The Medieval Traveller explores how people travelled in medieval time, with a broad and wide-ranging study of methods of transport, preparations for travel, hazards along the way, advice for travellers, innovations in transport, trade and communications, religion and travel and what type of hospitality medieval travellers could expect during a long journey.

Methods of Transport in the Middle Ages

In medieval times, there were several beasts to use as mounts or draught animals, from the sure-footed ass to the thoroughbred horse. All such animals incurred expenses for the medieval traveller, who needed to feed and house the animals along the way. Other alternative animals were oxen, camels, and even elephants. Author Norbert Ohler explains the advantages and disadvantages of each animal, giving examples of the type of animal used by various well-known medieval travellers, such as the Franciscan monk William of Ruburck.

Other alternatives were boats, ships, litters, carts and litters. Each of these had their advantages, but different terrains made some methods of transport more suitable than others. Roads often had poor surfaces which were unsuitable for carts, rivers might be navigable only to a certain point and the medieval traveller was often at the mercy of unscrupulous boatmen who could charge extortionate rates for a potentially dangerous crossing of a river or sea.

Ocean Navigation in Medieval Times

The various methods of negotiating the world’s seas and oceans are explored by Ohler, who explains the art of taking a ship from one place to another, relying on the stars, wind speed, and early arts of noting the positions of birds, the state of the sea bed and the more advanced devices such as the astrolabe, quadrant and chronometer. Ohler describes in fascinating detail what conditions would have been like on board a medieval ship, describing what the medieval traveller would hear, see and feel, to build up a full picture of what a huge undertaking even the simplest sea voyage was.

Hospitality and Inns in the Middle Ages

The hospitality and inns section of the book is a fascinating look at the different ways in which travellers were welcomed along the course of their journeys. In the earliest days of Christianity, it was part of a Christian’s duty to offer hospitality to strangers, particularly anyone who was travelling on church business. This was particularly true for medieval monasteries, where guesthouses were built to accommodate visitors throughout the year.

However, over the years, more formal means of accommodating travellers developed, with thousands of inns established across Europe, particularly on trade routes and those roads travelled by pilgrims.

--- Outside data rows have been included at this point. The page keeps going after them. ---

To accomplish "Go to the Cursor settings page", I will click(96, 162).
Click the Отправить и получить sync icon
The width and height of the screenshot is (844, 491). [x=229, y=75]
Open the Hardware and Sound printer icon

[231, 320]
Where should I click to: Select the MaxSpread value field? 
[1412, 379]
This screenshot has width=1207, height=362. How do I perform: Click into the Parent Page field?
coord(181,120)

Foreigners were expected, if possible, to stay with innkeepers of their own nationality where possible. Commercial guesthouses were often able to accommodate dozens of travellers, their servants and even their animals, and to provide food and drink. Many innkeepers could also offer the traveller advice on the journey which lay ahead of him, advising of dangers.

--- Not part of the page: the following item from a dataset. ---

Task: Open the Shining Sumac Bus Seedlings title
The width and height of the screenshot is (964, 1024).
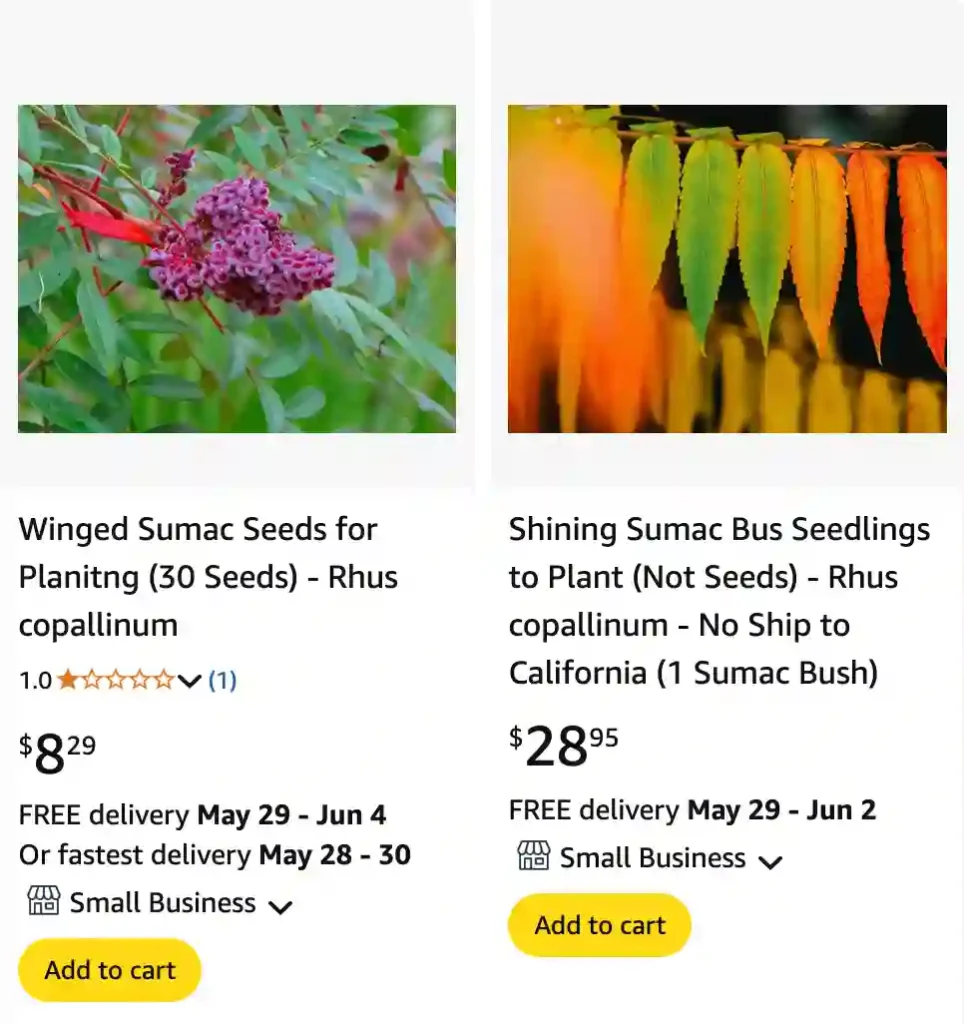Action: (719, 600)
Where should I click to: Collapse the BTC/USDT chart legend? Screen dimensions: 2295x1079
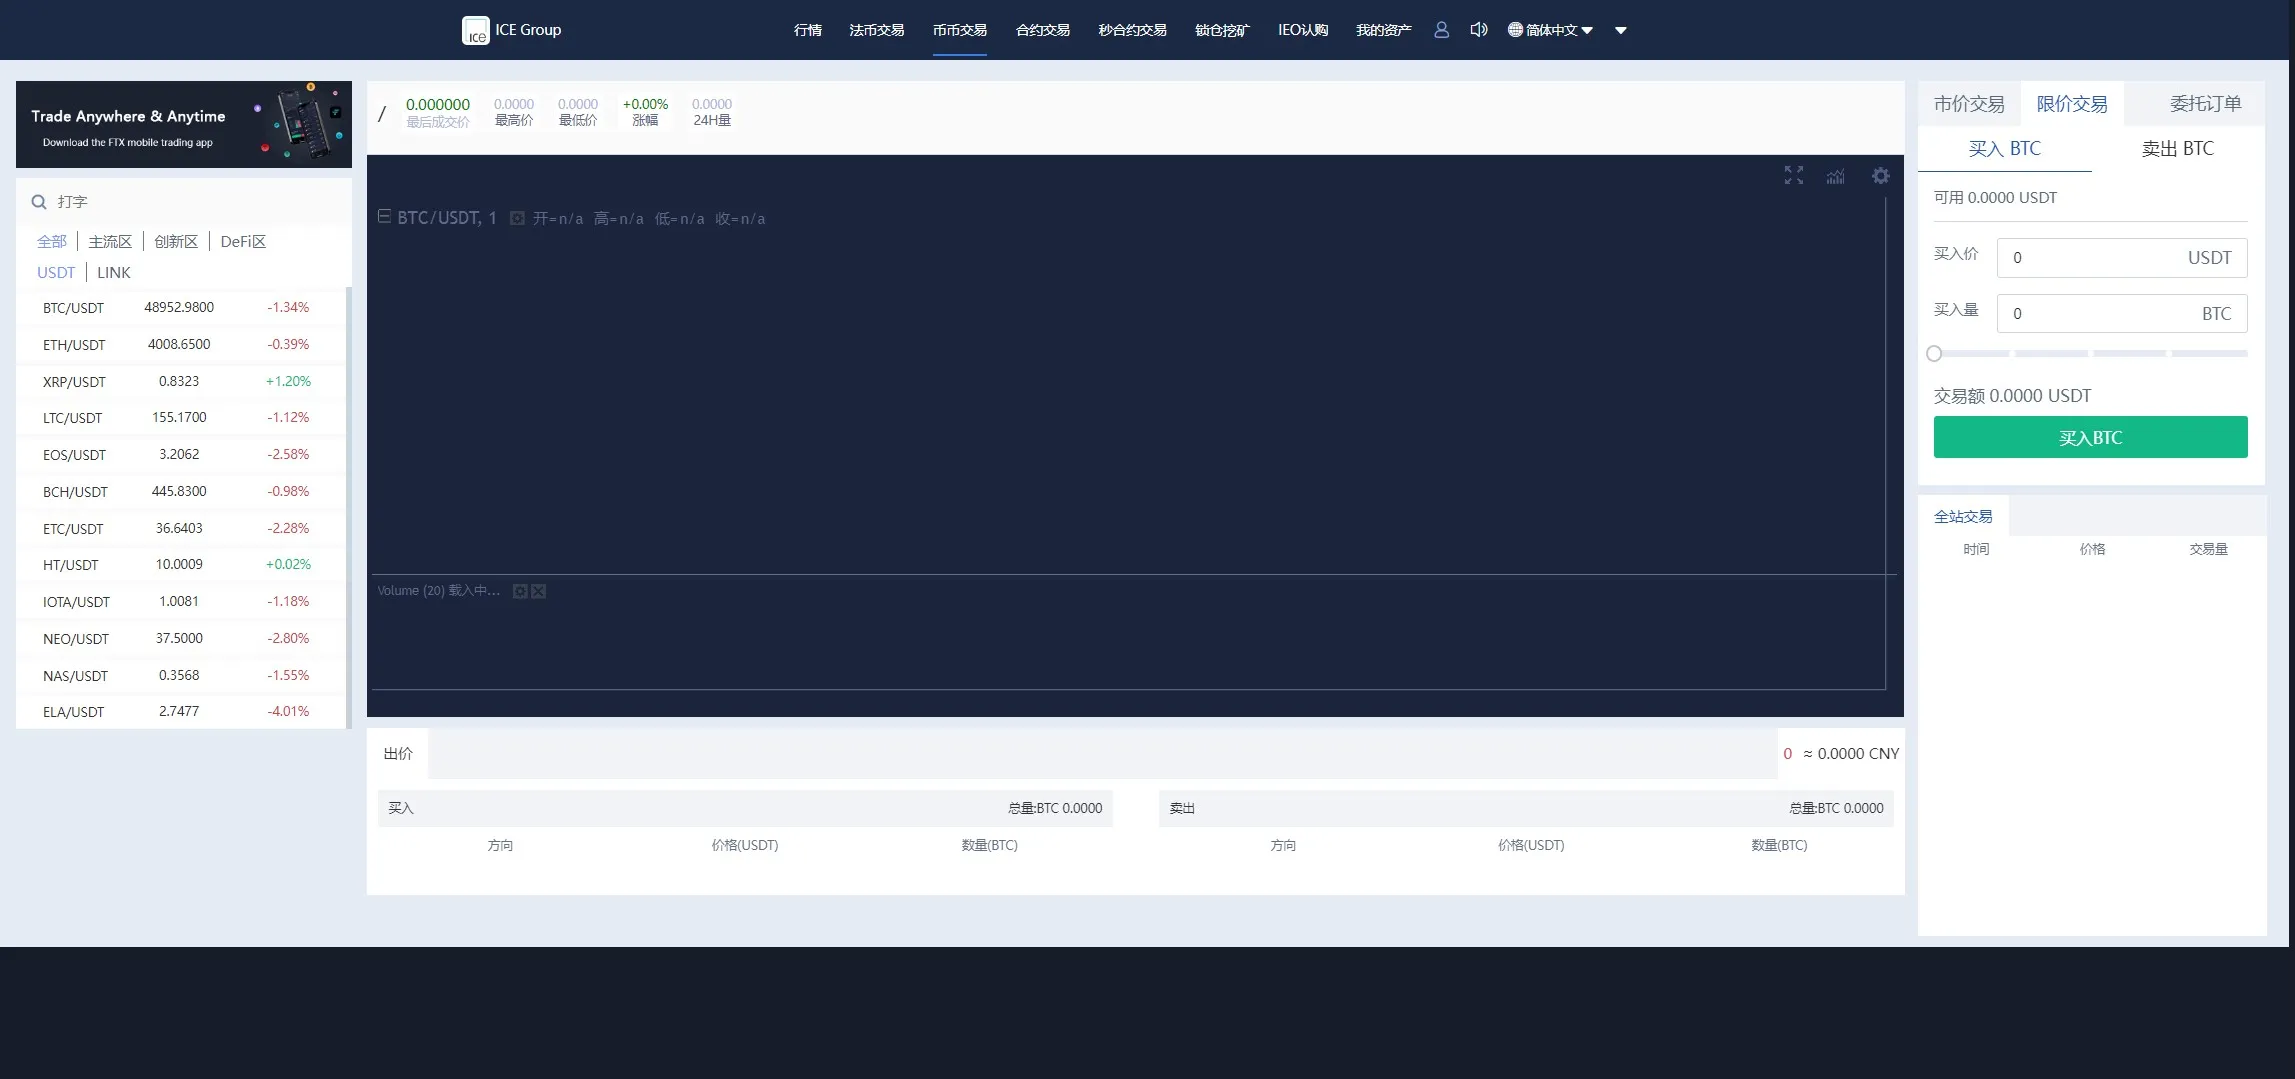pyautogui.click(x=384, y=217)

Descriptions of Travel in the Middle Ages

The second section of the book is devoted to vivid descriptions of what it was like to travel during medieval times. There are accounts of the travels of Boniface, a pilgrim’s guide to Santiage de Compostela, information on journeys across Asia and accounts of pilgrims on the road.


The Medieval Traveller is a masterly and authoritative study of all aspects of travel in the Middle Ages. The detailed and complex information is conveyed in an extremely interesting way, with plenty of anecdotes and sections of primary sources to enrich the narrative. This is an excellent book which will have something to interest anyone studying the Middle Ages.